__Document section__:
What started as a journey to escape the confines of one’s own mind turned into an enlightening encounter with a young Balinese man and an enchanting tryst with the goddess of Toye Masem.
Everybody’s talkin’ at me
I don’t hear a word they’re sayin’
Only the echoes of my mind
People stoppin’ starin’
I can’t see the faces
Only the shadows of their eyes…
– Everybody’s Talkin’ (Echoes) by Fred Neil
He began the night drive to Amed feeling like the protagonist from the movie, Midnight Cowboy, on his ‘end’ trip who reaches his dream destination only to arrive dead.
The following morning, after a sleepless night in his favourite room at Wawawewe, he walked down to the beach to catch a fishing boat out to sea. As he sat in the vessel in the warm glow of the sun waiting for the fisherman to check the motor and sails, thoughts of madness echoed in his mind. The agitated sea taunted him by rocking the boat and the errant wind blew his cap into the air.
Suddenly he heard, above the raucous wind and sea, a shout, “Useless…Mark Useless”. Striding purposefully towards him along the pebbled shore was Made Boy.
“Made says you not go to sea. Also, sea take you…you wearing green. Today full moon, you come with me to Toye Masem near Bangle Village. My wife prepare offering with chicken especially for you. Come brother we make offering and do meditasi”, he said breathlessly.

__Tasks to perform__:
1) In the Bali story, what did the wind do while the man waited in the fishing boat?
2) Carry on the Bali story from the point where it stops, after Made Boy's invitation to come to Toye Masem.

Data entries
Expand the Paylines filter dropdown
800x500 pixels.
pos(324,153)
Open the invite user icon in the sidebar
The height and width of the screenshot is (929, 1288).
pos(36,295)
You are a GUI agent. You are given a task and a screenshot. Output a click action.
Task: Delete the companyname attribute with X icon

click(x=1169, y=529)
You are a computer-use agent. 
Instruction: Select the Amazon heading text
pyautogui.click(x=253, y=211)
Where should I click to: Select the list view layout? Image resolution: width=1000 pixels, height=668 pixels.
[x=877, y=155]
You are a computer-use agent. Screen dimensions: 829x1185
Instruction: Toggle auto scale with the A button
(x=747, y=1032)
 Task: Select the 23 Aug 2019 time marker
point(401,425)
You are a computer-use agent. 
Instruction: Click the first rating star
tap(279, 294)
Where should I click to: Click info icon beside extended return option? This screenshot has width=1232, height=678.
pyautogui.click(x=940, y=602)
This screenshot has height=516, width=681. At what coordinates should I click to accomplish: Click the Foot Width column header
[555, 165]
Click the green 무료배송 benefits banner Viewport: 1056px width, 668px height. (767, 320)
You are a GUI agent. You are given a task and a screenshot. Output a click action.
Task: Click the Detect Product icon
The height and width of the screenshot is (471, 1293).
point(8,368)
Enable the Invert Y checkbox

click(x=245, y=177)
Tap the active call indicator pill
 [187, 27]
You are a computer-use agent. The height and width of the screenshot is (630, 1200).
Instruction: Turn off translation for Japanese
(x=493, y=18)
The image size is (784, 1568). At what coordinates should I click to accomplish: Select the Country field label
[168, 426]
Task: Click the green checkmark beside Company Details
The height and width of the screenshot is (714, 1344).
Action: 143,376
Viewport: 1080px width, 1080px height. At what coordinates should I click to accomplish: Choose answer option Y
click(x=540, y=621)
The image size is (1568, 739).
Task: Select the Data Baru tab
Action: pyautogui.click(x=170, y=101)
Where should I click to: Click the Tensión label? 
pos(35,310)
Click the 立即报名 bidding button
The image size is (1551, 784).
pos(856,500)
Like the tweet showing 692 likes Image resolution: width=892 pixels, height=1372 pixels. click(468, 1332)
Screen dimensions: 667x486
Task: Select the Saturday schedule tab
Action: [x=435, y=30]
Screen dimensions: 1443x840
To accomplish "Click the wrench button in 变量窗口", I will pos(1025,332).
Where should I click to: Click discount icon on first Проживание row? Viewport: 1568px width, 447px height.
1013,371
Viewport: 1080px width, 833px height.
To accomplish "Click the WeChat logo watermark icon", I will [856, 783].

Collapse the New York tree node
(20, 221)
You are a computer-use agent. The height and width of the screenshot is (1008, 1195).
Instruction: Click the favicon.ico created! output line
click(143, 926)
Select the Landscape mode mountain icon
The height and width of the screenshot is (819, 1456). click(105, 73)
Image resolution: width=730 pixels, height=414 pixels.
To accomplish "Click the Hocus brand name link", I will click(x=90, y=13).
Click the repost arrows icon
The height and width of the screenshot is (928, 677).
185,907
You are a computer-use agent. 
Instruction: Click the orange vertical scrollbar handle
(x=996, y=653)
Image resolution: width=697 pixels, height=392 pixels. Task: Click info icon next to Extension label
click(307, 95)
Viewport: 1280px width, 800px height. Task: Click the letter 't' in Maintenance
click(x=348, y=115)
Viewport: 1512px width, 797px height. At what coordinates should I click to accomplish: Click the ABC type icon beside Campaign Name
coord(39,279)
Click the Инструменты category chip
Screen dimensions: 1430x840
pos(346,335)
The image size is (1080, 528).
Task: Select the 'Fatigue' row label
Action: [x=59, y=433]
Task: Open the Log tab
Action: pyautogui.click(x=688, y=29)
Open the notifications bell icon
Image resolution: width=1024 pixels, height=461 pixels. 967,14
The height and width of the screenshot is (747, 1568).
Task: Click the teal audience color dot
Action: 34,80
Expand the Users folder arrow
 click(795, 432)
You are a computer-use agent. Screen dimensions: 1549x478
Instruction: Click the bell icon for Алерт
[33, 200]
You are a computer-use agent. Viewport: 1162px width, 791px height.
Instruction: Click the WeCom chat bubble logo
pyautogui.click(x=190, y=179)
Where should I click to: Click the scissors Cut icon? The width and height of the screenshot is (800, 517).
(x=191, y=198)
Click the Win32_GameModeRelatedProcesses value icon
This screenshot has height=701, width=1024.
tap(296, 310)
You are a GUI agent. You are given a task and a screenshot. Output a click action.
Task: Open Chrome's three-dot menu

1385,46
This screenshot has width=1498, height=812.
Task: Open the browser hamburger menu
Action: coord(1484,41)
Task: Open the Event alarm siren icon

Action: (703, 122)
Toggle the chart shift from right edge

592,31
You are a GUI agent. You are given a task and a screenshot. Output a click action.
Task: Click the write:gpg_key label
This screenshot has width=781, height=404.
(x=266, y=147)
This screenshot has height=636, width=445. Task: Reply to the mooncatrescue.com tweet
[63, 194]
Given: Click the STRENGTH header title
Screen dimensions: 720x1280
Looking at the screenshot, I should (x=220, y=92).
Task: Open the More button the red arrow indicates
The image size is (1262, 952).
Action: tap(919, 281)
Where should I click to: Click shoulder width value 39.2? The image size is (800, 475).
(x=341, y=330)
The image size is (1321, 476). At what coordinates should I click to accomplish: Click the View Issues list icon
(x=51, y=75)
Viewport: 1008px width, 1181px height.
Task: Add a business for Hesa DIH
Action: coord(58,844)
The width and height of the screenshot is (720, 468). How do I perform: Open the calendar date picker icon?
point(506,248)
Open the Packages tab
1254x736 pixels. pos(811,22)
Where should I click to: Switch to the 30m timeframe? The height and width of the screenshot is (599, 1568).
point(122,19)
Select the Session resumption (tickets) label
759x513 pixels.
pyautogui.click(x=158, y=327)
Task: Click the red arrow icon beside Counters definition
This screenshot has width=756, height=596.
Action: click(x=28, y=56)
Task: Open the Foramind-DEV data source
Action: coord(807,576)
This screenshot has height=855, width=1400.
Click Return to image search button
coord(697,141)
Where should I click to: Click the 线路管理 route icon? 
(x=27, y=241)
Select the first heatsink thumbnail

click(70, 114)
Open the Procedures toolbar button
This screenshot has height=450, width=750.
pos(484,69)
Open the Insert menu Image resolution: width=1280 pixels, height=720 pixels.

__Answers for the exercise__:
1) It blew his cap into the air.

2)
Made Boy is a friend. He runs a small shop selling semi-precious stones and sacred stones, and assorted pieces of silver jewellery. He is married to a pretty Balinese woman and is the proud father of Putu, a five month old boy. Made’s long black hair, lithe body and goatee beard gives him an air of serenity personified. This soft spoken individual’s pronouncements on Hindu Dharma and the all embracing Karma to visitors who chance upon him, endears all to him.
Reluctantly, Useless followed Made back to the hotel and put the offerings into his jeep. Then they drove into the hills to Toye Masem.
At Bangle Village he parked the vehicle on a narrow hill road and carried on foot. Nyoman, an acquaintance of Made’s from the village, joined them on the trek to Toye Masem., where there is a shrine and five holy springs.
They walked along a dusty path strewn with boulders, across dry stream beds, rice fields browning in the sun and under overhanging bamboo trees creaking in the wind. The land lay expectantly for the rains like a virgin anxiously awaiting the night of the nuptials.
When they reached the small shrine of the goddess, Nyoman swept the area in front of the shrine of dried leaves and chicken feathers (remnants of previous offerings). Useless at the bidding of Made washed his face and hands in the small spring. Made then poured spring water into a glass and gave it to him to drink. “You take this and sit quietly. Take all bad feeling you have and throw away. Don’t keep them,” he said in a whisper as if not to disturb the deity. Useless drank the sour tasting water like the wine he had sipped while serving mass at the Carmelite Chapel in Calcutta. The water tingled on his skin and in his mouth. He felt a sudden urge to weep. And he wept uncontrollably. He remembered that the festival of lights. Diwali, would be celebrated on October 27th by his son, once again without him. The Laxmi Puja, the silver coins on Paan leaves and the colourful sweets were now ethereal images. He could not smell, feel or touch them anymore. He could only dream them. The past had become the future continuous. Tomorrow would never come in this lifetime.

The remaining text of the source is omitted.